* _Task to carry out_:
An exact copy, beginning at the line containing "This screenshot has" and ending at the final line of the records that follow, is the answer; it has no pictures and no other text.

Collected data entries
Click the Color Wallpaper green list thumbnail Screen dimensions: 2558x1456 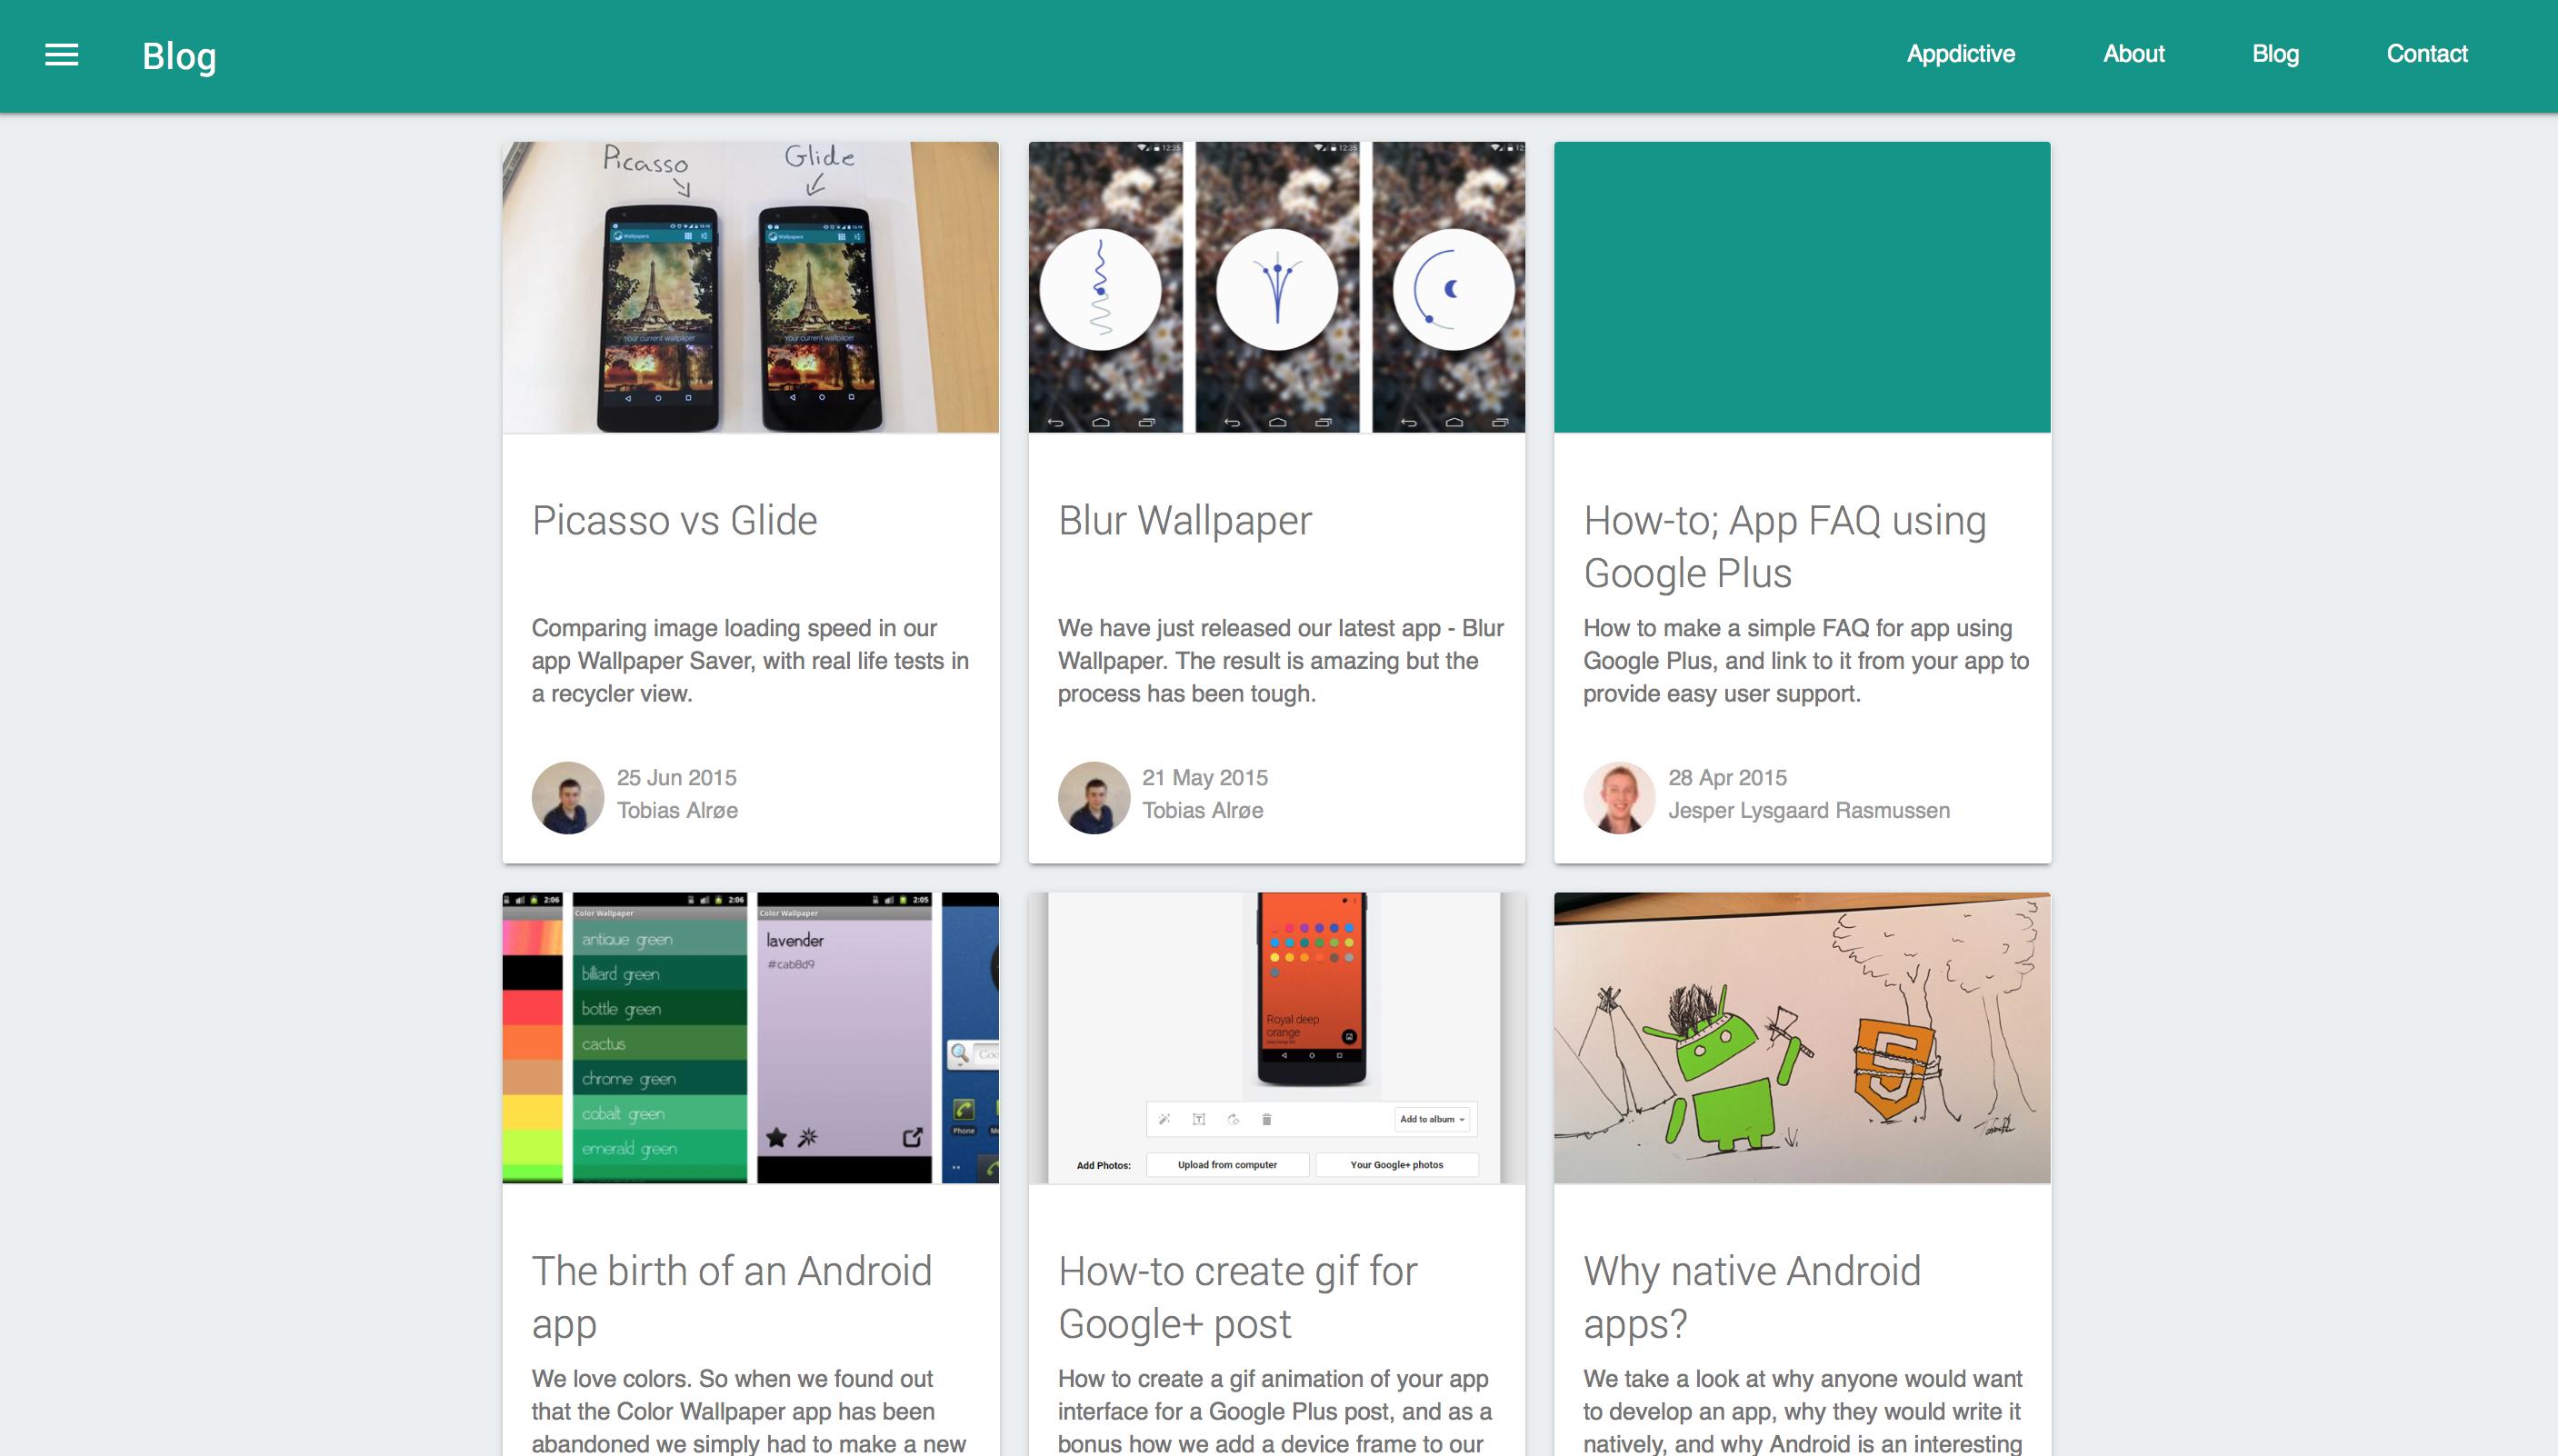tap(750, 1037)
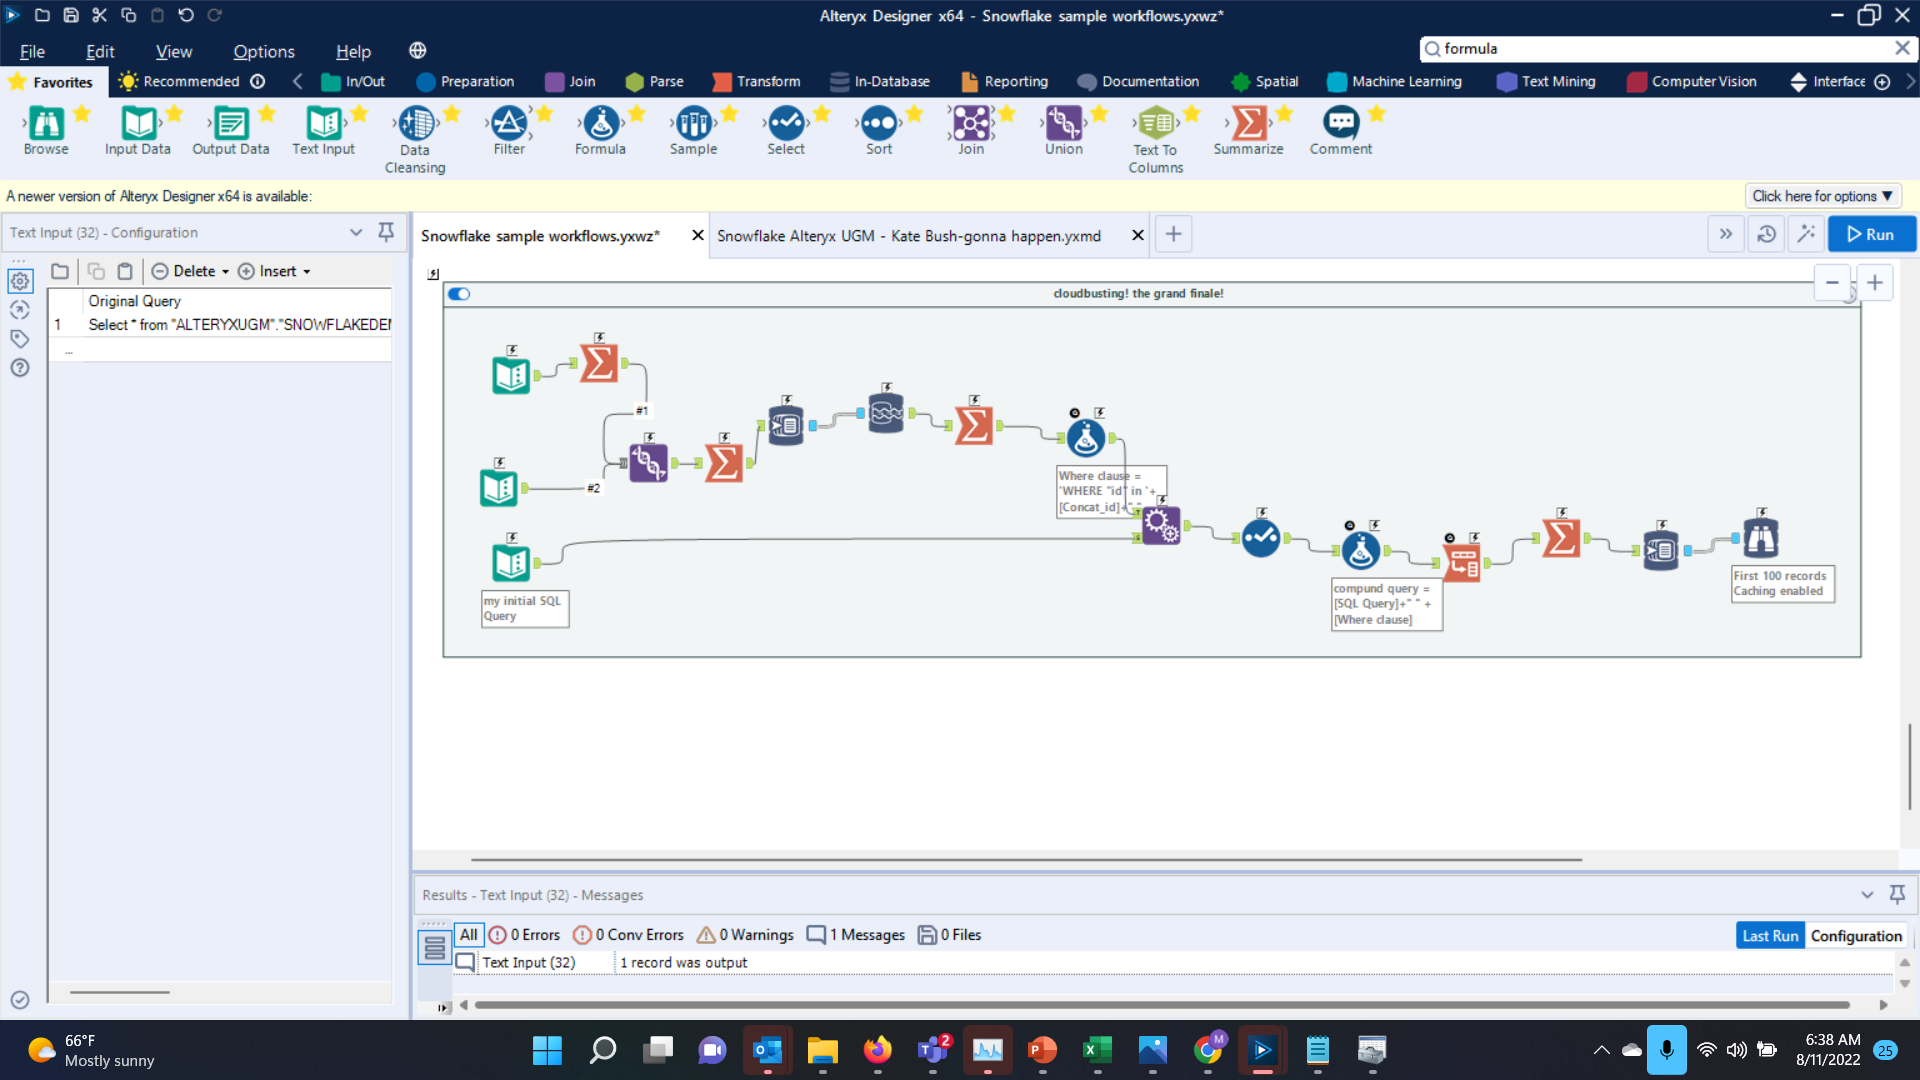The width and height of the screenshot is (1920, 1080).
Task: Switch to the Kate Bush workflow tab
Action: point(908,236)
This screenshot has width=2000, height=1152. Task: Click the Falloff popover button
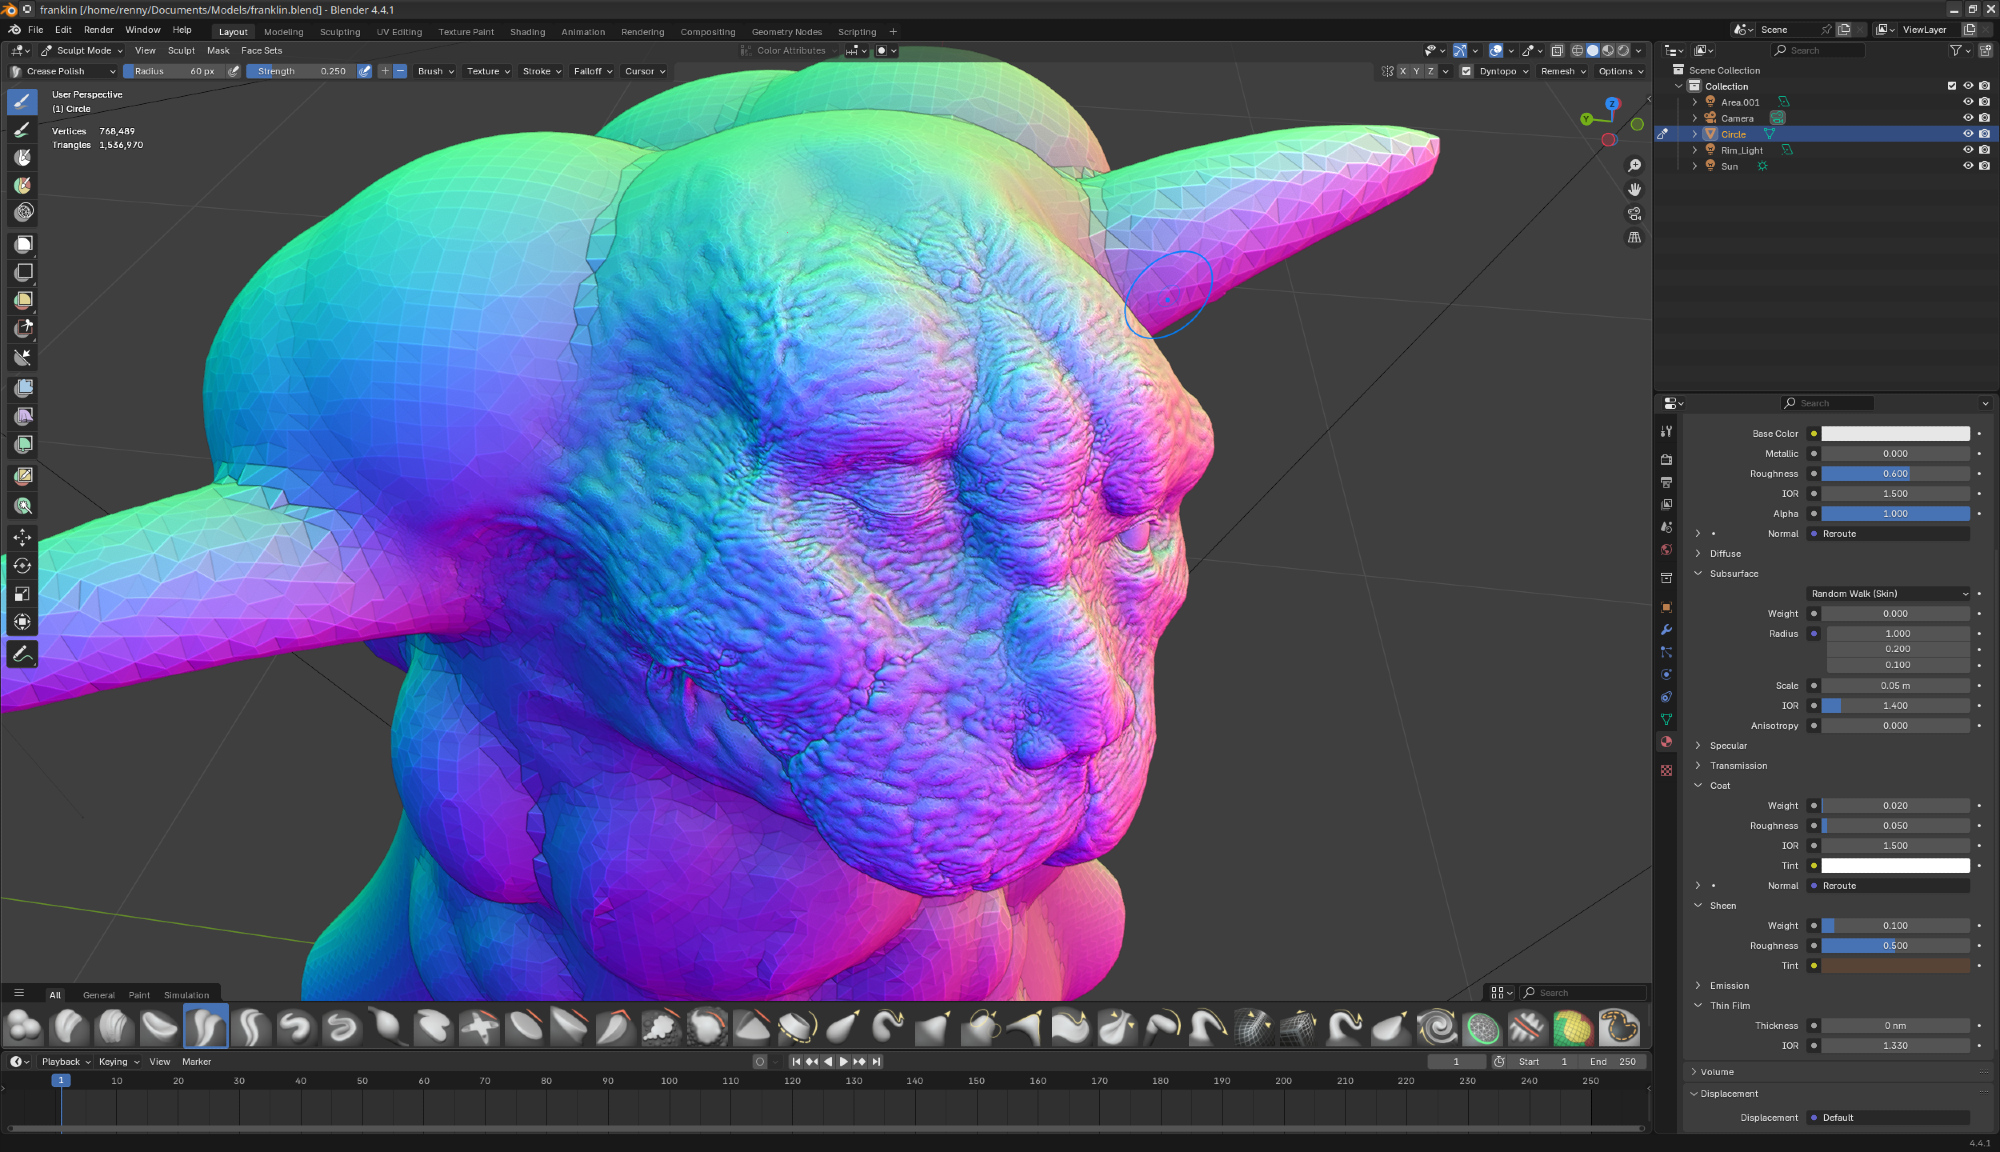(x=592, y=71)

* _Answer for this exercise_:
This screenshot has width=2000, height=1152. Task: Click the Falloff popover button
(x=592, y=71)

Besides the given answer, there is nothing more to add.